What's happening is that Muslims are looking at the extreme elements within their religion and asking the question "Why is this happening?". Why are there extremist clerics who coopt Islamic youth into doing such horrific acts? Part of the problem is internal, and part is external.

Most of the Clerics who preach violence use the 'clause' in the Quran of Mohammed saying it's ok to use violence to defend yourselves. That's basically the root of the whole thing. The early Muslim's were under constant attack, and they wondered whether it was ok to kill the people who were attacking them. Mohammed made it clear that the people who attack them, can and should be retaliated against. It wasn't a warlike statement, but neither was it a pacifist one. The basic tenet was to live in peace and not murder or kill or do anything bad, but it also laid out (much as Paul does in the Bible) that 'turn the other cheek' doesn't mean 'sit there and be killed'.

This becomes a problem now when we have a President calling the whole thing a crusade, and we throw money at Israel. They, meaning the extremist clerics, see their religion under attack, and claim they may use any means necessary to combat this evil. It's a corruption of the Quran, and many Muslims recognize this, but it's also one that will be hard pressed to be eliminated as long as these extremist feel under attack.

Complete and utter disengagement by the U.S. might accomplish this goal, but it would also be monumentally stupid and harmfull to both the U.S. and the region. The majority of muslims can only do so much to calm the fringe while the U.S. and it's allies continue to create new Martyrs and Terrorists. Every time a bomb kills a civilian in the Middle East it becomes more difficult for the moderate and progressive voices in Islam to say anything. It becomes nearly impossible to tell the man who has just lost his entire family, including his children, to american bombs, that he isn't under attack...that it's all ok...and the extremist clerics preaching essentially revenge are much easier on his ears.

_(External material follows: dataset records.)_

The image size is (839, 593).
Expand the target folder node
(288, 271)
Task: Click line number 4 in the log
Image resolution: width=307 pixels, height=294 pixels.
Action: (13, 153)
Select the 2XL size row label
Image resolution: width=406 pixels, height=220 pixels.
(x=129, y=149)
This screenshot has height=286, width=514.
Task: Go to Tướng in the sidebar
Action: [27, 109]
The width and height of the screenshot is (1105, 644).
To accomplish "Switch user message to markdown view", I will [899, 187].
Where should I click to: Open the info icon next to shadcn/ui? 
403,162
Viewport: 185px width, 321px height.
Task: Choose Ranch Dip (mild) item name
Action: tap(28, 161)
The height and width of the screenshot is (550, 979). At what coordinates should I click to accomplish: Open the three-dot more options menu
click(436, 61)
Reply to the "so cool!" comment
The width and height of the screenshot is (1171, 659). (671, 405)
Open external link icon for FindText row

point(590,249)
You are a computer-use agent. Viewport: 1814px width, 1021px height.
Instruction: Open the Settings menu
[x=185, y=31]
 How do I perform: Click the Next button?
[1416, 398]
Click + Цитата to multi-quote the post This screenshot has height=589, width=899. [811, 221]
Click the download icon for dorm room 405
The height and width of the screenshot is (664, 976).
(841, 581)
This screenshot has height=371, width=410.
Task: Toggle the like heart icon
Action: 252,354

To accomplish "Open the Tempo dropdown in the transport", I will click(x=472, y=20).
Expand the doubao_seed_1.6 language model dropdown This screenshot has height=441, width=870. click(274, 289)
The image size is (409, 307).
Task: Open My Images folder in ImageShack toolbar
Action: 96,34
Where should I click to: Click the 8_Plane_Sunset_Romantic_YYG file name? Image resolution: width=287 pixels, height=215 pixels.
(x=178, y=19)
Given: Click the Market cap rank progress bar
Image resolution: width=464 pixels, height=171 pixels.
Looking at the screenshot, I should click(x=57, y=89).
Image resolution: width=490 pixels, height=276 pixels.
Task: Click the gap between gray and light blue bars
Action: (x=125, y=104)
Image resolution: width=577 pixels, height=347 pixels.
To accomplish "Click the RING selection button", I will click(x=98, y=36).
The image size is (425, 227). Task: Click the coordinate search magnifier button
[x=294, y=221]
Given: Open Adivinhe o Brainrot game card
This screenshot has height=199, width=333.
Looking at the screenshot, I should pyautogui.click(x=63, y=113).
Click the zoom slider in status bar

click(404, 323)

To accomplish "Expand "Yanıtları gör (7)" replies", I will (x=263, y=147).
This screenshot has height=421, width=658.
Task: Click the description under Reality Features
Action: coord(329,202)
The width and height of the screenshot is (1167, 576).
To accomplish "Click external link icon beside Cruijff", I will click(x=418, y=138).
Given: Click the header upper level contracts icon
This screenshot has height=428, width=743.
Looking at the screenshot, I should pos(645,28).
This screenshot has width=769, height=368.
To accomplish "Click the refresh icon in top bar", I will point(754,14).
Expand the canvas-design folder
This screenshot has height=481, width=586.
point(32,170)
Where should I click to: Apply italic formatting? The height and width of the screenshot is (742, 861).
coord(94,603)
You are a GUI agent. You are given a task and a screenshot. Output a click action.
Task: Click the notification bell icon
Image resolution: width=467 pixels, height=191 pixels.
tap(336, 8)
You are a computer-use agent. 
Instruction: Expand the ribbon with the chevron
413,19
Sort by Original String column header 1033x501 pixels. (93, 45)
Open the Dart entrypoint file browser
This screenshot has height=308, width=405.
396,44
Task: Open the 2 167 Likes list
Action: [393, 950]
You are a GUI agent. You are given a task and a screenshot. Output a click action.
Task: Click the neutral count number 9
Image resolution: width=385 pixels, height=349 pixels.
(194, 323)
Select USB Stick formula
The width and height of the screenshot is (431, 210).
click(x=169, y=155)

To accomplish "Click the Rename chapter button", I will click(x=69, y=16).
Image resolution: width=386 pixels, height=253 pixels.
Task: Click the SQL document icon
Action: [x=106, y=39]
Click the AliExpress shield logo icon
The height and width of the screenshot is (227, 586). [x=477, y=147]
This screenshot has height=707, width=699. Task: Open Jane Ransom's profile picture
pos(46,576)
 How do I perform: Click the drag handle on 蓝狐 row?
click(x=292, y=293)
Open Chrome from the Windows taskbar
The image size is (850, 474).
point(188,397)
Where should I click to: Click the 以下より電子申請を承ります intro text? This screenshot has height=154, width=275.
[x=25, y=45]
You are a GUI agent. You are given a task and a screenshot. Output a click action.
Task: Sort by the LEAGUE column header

While Muslims need to be introspective to what their religion is doing, much like the Germans needed to be introspective, there is one more important simliarity. The recognization of what created and fed the Waffen SS, and the Muslim Extremists, were and are both external causes that the moderate and regular people have little control over. If we, as Americans, actually want to 'win' this 'war on terror' we have to realize that our actions can both combat muslim extremism, but they can also feed it. The Bush administration does not see this distinction, as always, and sees only black and white. Destroy them, or totally capitulate. Fortunately there is a third way. A way that America doesn't capitulate and does actively engage in and fight terrorists, but also one where we actually think abotu what we're doing and how it might actually hurt us more than help us by creating more terrorists in the long run.

Just my 2 cents.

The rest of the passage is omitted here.